We want to scale Gradle so that it neatly consumes 1000+ module builds.
* gigantic 3.7k-module build requires a lot of memory to run (tens of gigabytes).
* high memory consumption makes gc invoked more often, with periodical full pauses. This reduces the throughput of the whole build
(in large builds, I typically observe the throughput at the level of 90%).
* any state hooked up to project / task (e.g. fields in task implementations) is not garbage collected because projects and tasks are strongly referenced from GC roots.
* Configuration instances.
* The old dependency graph model (DefaultResolvedDependency and friends)
* The new dependency graph model (ResolutionResult)
* ResolutionStrategy (if the client build configures lots of forced versions, etc.)
* DefaultResolvedArtifact.artifactSource - Configuration which is resolved but artifacts were not yet requested is heavy because
lazy factory (artifactSource) includes a lot of heavy ivy types (DefaultModuleDescriptor).
* Project instances. Currently, Gradle always creates instances for all projects, even if one uses configure on demand feature and runs build for a single module.
* Task instances, TaskContainer. They are strongly referenced from projects and other places.
* stop providing old dependency graph model
* flush the new dependency graph model to disk (typically this model is not needed and client only needs files from the configration)
* drop all the resolution strategy state after the configuration is resolved
* drop more ivy types (DefaultModuleDescriptor)
* clean up / project instances when Gradle is done with given project. Gradle knows when we're done with the project (e.g. last task for this project has completed).
* we don't want to drop the core domain objects like tasks but perhaps we would slim them down (e.g. task.deleteAllActions())
* tear down project services
* etc.
* improve configuration on demand mode so that it only loads projects that are requested
* there's a lot of duplication in the dependency graphs in different configurations / projects. Perhaps some objects / parts of the graph can be reused.
To conserve memory the configuration may drop the resolution strategy. The resolution strategy has popped up in the profiler as pretty big, especially if lots of forced modules are configured. Potentially there's more state we can drop once the configuration is resolved: beforeResolve / afterResolve actions. We should be careful not to drop state that can be queried and to focus on things that stick out in the profiler.
- Decent error message when the user attempts to configure the resolution strategy but the configuration is already resolved
- less heap used
- resolutionStrategy.getForcedModules() will fail when the configuration was already resolved.
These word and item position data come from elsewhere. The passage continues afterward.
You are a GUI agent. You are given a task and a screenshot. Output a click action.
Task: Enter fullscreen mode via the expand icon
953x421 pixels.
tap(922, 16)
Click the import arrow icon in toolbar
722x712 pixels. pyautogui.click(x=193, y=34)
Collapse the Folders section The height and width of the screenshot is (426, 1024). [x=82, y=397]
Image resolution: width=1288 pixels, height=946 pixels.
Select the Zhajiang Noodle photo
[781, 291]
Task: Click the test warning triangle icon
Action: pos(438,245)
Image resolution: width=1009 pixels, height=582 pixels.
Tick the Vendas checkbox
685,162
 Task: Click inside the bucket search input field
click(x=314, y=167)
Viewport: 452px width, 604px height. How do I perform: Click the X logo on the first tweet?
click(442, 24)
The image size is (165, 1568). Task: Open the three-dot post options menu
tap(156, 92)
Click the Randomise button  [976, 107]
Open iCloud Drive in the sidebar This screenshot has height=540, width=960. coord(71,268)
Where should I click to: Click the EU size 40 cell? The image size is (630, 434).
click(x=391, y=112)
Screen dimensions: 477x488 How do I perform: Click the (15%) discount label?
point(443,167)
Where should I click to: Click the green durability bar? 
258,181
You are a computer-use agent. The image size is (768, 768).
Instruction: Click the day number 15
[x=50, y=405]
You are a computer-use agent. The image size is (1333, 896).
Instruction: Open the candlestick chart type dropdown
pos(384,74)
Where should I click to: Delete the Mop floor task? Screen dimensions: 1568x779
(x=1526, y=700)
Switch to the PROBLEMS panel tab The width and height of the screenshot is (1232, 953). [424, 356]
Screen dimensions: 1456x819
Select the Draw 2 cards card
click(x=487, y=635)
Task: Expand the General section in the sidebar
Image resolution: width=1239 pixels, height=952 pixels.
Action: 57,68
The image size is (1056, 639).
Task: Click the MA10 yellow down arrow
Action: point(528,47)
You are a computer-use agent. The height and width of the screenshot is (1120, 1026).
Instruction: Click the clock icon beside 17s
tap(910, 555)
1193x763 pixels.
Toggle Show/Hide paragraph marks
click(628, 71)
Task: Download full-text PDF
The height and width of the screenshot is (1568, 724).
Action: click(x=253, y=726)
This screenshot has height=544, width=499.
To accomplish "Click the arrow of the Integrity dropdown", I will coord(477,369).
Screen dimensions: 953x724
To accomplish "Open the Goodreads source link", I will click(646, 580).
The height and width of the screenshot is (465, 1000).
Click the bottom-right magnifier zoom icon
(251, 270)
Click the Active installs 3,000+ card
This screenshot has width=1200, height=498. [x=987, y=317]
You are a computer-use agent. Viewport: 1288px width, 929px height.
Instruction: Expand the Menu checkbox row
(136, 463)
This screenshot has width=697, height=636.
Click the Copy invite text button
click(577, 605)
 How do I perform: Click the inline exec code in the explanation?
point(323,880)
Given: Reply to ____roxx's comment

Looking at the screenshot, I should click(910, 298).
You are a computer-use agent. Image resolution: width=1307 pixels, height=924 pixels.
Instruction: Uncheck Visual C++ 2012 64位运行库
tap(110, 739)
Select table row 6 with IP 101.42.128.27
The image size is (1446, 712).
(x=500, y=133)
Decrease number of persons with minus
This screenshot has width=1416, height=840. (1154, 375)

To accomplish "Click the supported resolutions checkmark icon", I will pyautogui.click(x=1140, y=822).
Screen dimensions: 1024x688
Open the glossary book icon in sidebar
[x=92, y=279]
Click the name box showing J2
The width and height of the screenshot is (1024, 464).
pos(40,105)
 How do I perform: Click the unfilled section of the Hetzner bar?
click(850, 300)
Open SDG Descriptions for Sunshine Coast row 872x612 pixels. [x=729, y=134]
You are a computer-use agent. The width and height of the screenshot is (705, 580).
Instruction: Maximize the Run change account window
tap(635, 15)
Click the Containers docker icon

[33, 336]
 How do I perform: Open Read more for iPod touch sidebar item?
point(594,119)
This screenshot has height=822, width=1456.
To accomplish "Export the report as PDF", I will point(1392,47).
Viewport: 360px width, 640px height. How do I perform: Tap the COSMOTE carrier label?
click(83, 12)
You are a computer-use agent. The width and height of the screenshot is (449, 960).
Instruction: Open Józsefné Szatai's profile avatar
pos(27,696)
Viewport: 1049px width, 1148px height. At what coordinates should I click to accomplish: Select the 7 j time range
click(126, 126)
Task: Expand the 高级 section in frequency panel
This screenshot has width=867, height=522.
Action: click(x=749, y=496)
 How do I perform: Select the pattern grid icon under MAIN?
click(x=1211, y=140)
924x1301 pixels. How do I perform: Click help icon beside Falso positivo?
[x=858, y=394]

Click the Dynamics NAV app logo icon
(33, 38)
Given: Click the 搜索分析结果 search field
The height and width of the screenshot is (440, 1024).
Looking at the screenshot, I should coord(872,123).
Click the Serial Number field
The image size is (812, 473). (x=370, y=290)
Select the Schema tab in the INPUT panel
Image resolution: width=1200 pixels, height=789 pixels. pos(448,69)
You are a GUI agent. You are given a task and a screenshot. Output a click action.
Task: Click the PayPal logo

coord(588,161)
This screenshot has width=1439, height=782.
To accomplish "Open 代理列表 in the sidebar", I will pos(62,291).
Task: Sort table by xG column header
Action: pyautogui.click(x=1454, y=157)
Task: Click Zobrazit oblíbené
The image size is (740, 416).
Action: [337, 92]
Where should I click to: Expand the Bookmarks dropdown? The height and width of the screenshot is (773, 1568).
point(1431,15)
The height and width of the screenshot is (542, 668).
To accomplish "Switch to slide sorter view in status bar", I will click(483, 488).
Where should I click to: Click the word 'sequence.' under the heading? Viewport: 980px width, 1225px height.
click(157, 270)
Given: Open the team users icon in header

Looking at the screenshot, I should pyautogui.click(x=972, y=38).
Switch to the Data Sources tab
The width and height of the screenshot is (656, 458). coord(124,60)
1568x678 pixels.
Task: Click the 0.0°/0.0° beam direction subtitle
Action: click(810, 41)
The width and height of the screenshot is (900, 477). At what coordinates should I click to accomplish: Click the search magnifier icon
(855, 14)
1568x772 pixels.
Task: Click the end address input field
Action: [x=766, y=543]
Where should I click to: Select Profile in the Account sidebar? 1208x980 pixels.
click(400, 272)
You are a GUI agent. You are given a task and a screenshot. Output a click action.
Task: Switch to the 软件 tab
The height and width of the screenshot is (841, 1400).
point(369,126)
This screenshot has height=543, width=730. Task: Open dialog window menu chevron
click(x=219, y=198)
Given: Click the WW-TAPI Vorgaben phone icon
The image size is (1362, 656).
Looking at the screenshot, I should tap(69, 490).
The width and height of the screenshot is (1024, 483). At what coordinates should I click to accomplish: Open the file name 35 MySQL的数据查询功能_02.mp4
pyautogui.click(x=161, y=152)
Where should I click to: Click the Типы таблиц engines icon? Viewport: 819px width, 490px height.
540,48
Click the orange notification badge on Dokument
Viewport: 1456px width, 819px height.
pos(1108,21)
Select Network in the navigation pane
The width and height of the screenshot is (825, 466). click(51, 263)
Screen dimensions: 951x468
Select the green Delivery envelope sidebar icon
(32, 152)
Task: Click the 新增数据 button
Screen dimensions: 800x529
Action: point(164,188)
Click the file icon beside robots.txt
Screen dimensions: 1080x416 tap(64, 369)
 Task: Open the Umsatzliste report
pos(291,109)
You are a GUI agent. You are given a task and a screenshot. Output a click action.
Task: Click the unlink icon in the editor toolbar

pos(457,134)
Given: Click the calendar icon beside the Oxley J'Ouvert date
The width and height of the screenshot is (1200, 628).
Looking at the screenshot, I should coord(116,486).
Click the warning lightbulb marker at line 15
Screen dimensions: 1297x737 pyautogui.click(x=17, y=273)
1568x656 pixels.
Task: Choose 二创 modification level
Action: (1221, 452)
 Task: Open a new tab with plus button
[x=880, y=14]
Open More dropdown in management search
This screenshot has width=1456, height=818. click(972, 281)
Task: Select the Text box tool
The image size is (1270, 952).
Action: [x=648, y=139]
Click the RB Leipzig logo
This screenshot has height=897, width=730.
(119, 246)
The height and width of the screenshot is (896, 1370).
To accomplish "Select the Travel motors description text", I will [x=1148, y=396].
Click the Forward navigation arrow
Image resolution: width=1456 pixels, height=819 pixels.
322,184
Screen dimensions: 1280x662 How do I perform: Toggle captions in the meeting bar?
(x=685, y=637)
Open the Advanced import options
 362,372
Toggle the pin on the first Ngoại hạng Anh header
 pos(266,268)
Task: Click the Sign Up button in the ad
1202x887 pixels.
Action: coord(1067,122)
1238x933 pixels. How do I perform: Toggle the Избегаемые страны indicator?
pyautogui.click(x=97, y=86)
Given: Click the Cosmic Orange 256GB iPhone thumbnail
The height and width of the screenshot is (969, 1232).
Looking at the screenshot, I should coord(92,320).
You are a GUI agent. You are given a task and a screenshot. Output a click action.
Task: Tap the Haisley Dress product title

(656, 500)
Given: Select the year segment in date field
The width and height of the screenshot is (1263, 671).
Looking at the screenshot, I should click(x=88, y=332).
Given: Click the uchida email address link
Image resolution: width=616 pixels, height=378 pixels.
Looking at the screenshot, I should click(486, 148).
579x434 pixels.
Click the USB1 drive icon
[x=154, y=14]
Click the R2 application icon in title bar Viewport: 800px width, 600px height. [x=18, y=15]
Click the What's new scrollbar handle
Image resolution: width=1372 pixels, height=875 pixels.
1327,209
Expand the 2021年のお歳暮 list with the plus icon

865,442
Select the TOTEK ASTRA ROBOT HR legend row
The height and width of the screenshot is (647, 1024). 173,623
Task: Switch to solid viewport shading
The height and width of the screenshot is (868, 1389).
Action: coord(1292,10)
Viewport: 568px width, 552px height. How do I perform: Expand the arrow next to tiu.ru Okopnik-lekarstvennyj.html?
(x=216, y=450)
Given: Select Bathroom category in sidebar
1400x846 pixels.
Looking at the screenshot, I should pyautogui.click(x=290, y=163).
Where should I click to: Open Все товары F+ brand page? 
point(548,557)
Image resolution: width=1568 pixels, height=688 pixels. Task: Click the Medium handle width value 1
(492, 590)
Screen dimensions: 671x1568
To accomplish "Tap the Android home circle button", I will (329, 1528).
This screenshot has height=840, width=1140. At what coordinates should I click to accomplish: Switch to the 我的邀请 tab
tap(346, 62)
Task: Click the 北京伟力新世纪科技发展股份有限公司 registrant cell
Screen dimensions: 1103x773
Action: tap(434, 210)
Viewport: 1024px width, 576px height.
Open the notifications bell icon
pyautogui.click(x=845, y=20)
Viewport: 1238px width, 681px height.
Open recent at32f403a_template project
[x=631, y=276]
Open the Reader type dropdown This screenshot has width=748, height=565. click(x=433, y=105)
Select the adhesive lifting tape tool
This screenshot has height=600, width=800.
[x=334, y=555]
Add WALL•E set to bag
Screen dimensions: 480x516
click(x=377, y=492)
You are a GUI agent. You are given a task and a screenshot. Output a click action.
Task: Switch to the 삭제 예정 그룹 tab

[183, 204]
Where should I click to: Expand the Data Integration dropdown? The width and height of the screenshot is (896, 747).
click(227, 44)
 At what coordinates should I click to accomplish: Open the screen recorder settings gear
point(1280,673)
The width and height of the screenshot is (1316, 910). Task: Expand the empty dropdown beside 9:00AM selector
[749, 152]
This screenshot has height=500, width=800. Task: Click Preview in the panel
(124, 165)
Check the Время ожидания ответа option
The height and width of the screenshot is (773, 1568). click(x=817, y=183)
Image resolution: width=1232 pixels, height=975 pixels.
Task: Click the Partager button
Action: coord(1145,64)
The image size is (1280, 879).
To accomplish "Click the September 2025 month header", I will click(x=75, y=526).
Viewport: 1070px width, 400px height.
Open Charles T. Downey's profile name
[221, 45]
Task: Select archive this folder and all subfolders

I'm uneasy about this change.
- beforeResolve / afterResolve actions
Old resolved dependency graph may consume 20-50% of the heap size (non-retainable) of a large project The graph is not needed for the typical scenarios (usually we just need the files) The idea is to flush the information needed for the graph to the disk when the configuration is resolved When the graph is requested, the information is read from the disk and the graph is assembled
Ideally, we want the API to remain untouched and the only effect is faster & less memory hungry.
- The graph data will be flushed to disk from the DependencyGraphBuilder.assembleResult method
- The graph for the entire configuration is built when any part of the graph is requested:
- configuration.resolvedConfiguration.getFirstLevelModuleDependencies() and friends
- resolvedArtifact.getResolvedDependency()
- The graph data is removed from disk when the build is finished
- Use little files so that cleanup is fast. Let's try with one file per thread
- existing integ test coverage
- Should the graph reside in memory after it was built?
- keeping it in memory will bite us when IDE metadata is generated for the large project
- I'd rather avoid fancy references. Soft references will cause huge memory allocation because -server jvms will prefer heap expansion over gc
- not keeping it in memory will almost certainly reduce the performance if the graph info is accessed often
- perhaps we keep it in memory but offer a LenientConfiguration.clear() that removes the graph data. The method obviously goes away once the old graph is gone.
Pretty much the same goals and implementation details as for the old dependency graph.
- Should we build the new dependency graph from the data that we have stored for the old dependency graph? E.g. reuse the persistent format we already have.